Stored rows
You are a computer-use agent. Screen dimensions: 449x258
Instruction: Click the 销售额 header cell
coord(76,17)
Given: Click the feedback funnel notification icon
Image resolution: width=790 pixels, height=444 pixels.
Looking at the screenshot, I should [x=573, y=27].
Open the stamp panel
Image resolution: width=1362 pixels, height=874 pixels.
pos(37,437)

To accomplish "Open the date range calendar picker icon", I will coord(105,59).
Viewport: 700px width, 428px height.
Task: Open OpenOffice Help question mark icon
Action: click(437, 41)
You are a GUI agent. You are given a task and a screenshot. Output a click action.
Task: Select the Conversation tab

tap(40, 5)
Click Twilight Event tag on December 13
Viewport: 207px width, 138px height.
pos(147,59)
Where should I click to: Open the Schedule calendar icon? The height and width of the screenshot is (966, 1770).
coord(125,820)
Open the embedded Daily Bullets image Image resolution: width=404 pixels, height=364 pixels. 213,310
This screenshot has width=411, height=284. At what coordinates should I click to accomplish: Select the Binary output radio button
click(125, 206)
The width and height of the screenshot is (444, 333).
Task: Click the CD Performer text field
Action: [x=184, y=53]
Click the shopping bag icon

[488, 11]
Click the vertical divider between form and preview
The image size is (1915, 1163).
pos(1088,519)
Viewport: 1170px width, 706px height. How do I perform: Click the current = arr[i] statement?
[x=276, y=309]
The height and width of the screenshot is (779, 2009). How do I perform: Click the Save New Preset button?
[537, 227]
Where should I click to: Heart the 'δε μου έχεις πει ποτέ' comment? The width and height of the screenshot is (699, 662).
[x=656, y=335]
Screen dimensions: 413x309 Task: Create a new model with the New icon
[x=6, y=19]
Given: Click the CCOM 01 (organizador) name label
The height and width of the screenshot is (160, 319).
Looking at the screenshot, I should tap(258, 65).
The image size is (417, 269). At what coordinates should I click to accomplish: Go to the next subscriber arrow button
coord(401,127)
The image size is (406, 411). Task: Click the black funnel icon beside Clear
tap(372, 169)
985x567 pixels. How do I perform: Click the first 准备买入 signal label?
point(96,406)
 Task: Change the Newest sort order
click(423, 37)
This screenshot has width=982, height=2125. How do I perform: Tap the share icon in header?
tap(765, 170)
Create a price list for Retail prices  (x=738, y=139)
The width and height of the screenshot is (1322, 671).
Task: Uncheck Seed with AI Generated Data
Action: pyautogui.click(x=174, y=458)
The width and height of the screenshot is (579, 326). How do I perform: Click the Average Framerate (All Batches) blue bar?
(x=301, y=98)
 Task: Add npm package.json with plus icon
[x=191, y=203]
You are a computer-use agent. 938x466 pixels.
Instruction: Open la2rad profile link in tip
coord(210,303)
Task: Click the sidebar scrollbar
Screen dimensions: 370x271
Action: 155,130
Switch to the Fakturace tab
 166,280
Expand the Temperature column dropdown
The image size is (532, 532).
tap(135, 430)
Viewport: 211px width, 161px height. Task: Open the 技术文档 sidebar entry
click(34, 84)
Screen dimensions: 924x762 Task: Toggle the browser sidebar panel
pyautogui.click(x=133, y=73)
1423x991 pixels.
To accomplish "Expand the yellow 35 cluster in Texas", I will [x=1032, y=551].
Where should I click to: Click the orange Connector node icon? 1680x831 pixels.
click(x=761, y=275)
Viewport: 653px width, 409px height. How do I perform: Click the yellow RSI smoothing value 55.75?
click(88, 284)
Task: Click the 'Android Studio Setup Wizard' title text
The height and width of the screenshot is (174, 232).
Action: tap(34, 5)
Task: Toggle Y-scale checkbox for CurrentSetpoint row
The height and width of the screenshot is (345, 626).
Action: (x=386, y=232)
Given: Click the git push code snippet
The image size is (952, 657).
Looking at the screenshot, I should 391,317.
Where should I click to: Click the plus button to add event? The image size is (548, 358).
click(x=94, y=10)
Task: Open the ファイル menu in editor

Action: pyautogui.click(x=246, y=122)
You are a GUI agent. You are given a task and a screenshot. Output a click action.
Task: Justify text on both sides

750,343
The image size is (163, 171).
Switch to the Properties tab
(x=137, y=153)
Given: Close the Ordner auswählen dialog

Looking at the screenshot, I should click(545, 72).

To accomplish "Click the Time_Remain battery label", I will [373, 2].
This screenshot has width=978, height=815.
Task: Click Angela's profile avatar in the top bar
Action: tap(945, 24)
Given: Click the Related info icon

Task
Write out the records from their first line through the line containing "Action: click(437, 41)", with both ends included.

Solution
You are a computer-use agent. Screen dimensions: 449x258
Instruction: Click the 销售额 header cell
coord(76,17)
Given: Click the feedback funnel notification icon
Image resolution: width=790 pixels, height=444 pixels.
Looking at the screenshot, I should [x=573, y=27].
Open the stamp panel
Image resolution: width=1362 pixels, height=874 pixels.
pos(37,437)

To accomplish "Open the date range calendar picker icon", I will coord(105,59).
Viewport: 700px width, 428px height.
Task: Open OpenOffice Help question mark icon
Action: click(437, 41)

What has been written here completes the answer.